La reazione di Onigumo quando vide Yuko cadere e sbattere la testa non si può descrivere a pieno. Si gettò su di lei, la scosse cercando di rianimarla, urlava come un forsennato. Di fronte a quella scena io entrai nella capanna il più rapidamente possibile, e cercai di calmarlo, di metterlo a tacere.

“Stai zitto, Onigumo, non urlare! Vuoi che ti sentano tutti?”

E chi se ne importa! Faccio schifo! Yuko, Yuko!” continuava a gridare.

“Taci! Ti farai sentire da tutti i sopravvissuti; se ci vedono qua capiranno cos’è successo, ci impiccheranno tutti e due! È questo che vuoi?”

A quelle mie parole parve calmarsi, ma anche se smise di gridare era ancora sconvolto. Con una voce rauca che mai gli avevo sentito mormorò: “Ci uccideranno... ma io, io merito di vivere?”

A sentire quelle parole disperate, mi sedetti a fianco a lui.

“Ascoltami bene, Onigumo. Sappiamo entrambi quello che hai fatto. Non l’hai fatto apposta. Adesso è successo questo a Yuko. Non volevi ucciderla. Certo, questo non diminuisce la tua responsabilità, ma se ora tu venissi ucciso, cosa cambierebbe? I morti tornerebbero in vita? Yuko rinascerebbe? No, sarebbe solo una morte in più. Che poi sarebbero due, perché anch’io verrei punito insieme a te. Ma le nostre morti non porteranno giustizia ai sopravvissuti, né allevieranno il loro dolore. E allora perché sacrificarsi? Non è meglio andare via, lontano da tutto questo?”

“Stai dicendo di scappare” disse Onigumo “Ma non sarebbe un’ingiustizia? Parlo per me, che dopo aver portato tanti lutti, anche se involontariamente, me ne andrei in giro libero e senza responsabilità. No, non è giusto, Umitsu: mi presenterò ai sopravvissuti e accetterò le loro decisioni”

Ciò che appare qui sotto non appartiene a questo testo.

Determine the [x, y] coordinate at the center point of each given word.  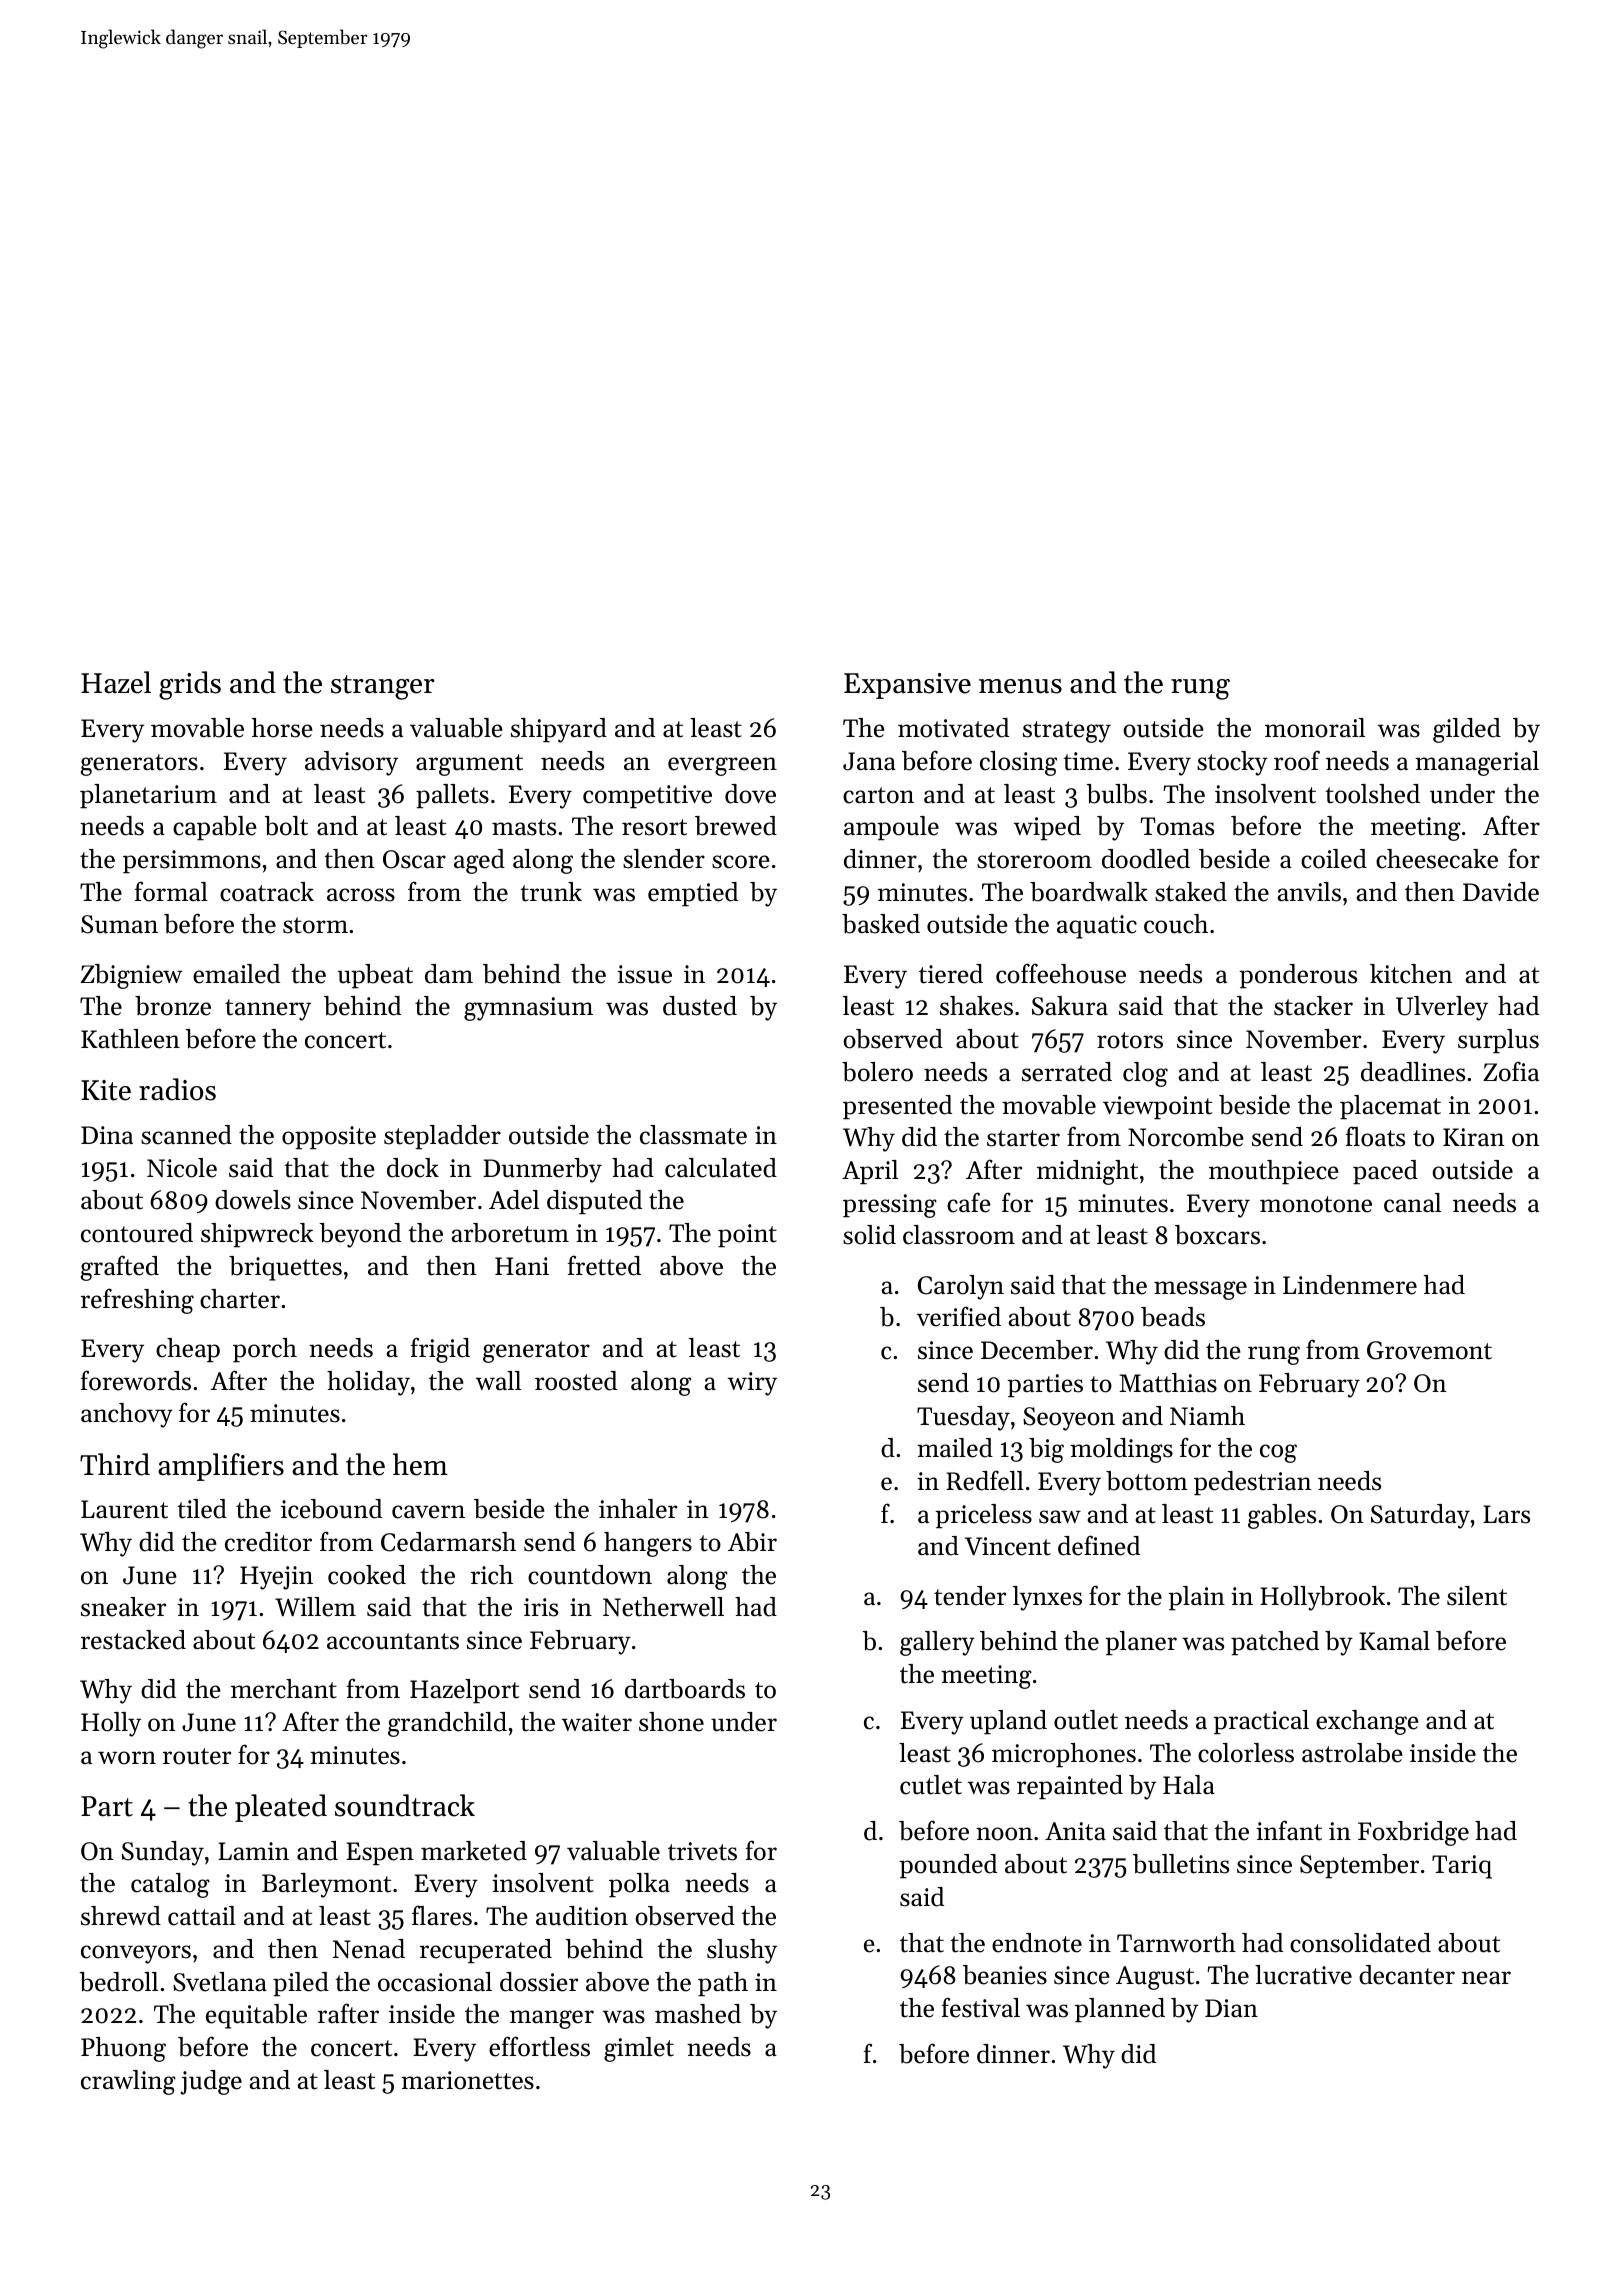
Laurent [124, 1509]
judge [211, 2082]
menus [1020, 686]
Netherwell [663, 1607]
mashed [698, 2014]
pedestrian [1252, 1483]
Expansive [907, 686]
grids [190, 685]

Ma sei matto? Ti uccideranno”

“Può darsi. Tu dici che anche uccidendomi non ci sarà la giustizia. Ma se il villaggio deciderà così, accetterò la decisione sbagliata, visto che i miei errori sono stati ben più dannosi per tutti loro. Non ti preoccupare per te. Tu sei mio amico e mi hai aiutato tante volte. Vai via, e io non parlerò di te, non sarai punito. Ma io devo”

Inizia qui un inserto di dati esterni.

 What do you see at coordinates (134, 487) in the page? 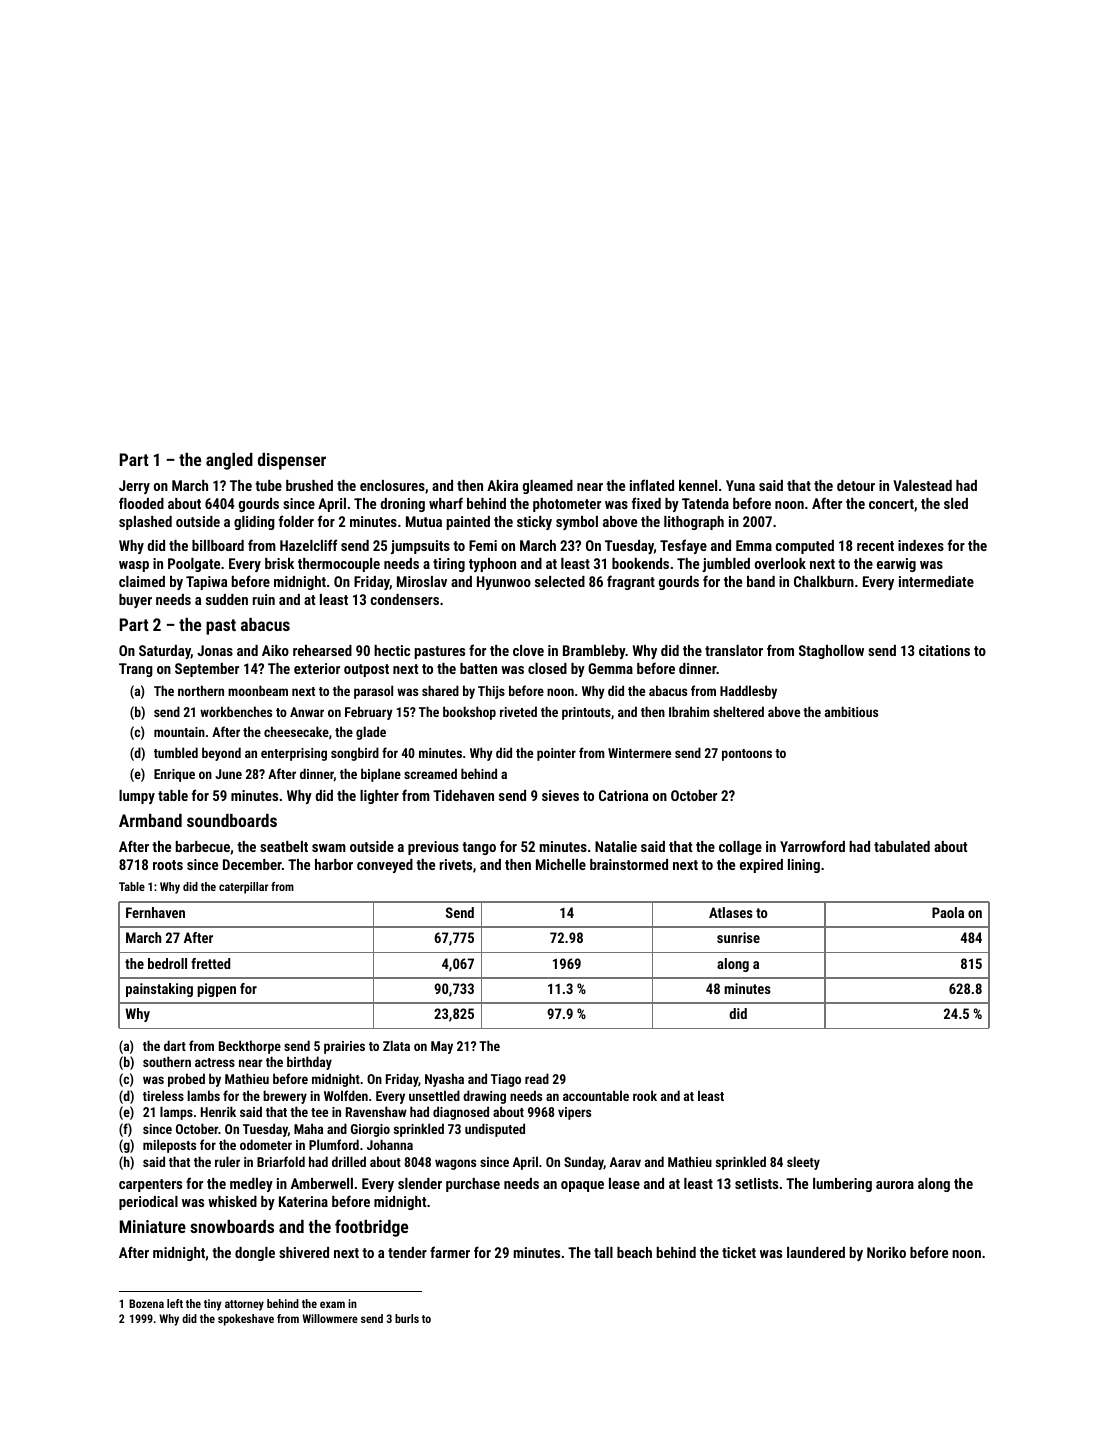
I see `Jerry` at bounding box center [134, 487].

E invece no!” ribattei rabbiosamente “Questi sono discorsi che si potevano accettare nel passato. Allora c’era la pace, nei villaggi ognuno era necessario al benessere di tutti, si viveva in equilibrio rispettando le tradizioni. Ma da anni non è più così: le guerre civili insanguinano il paese, gli uomini vanno a combattere e nessuno più cura i campi. Le antiche tradizioni servono solo a perpetuare la catena delle morti. Guarda gli uomini più forti: chi ha un’arma non la mette al servizio della sua gente, ma si mette sulla strada e diventa mercenario, e si arricchisce. Un tempo le guerre nascevano tra le diverse famiglie nobili, oggi i nostri nemici sono al servizio del fratello del nostro signore. Le divinità sono scomparse e al loro posto i demoni imperversano. Di fronte a questo sfacelo i villaggi credono che perpetuando le tradizioni si riuscirà a tornare alle sicurezze del passato. Ma dove? Se nessuno pensa più agli altri, dovremmo pensarci noi? Oggi ho visto il cadavere di mio padre: dovrei rischiare la vita per vendicarlo? E a che pro? Ci hanno parlato di responsabilità verso la comunità, ma questi non sono che lacci che ci impediscono di essere liberi. Io voglio pensare per me, e basta! E anche tu, Onigumo, faresti meglio a pensare a te stesso, e a nessun altro”.

 

Qui Umitsu interrompe il suo racconto: ha notato le facce tese dei suoi ascoltatori.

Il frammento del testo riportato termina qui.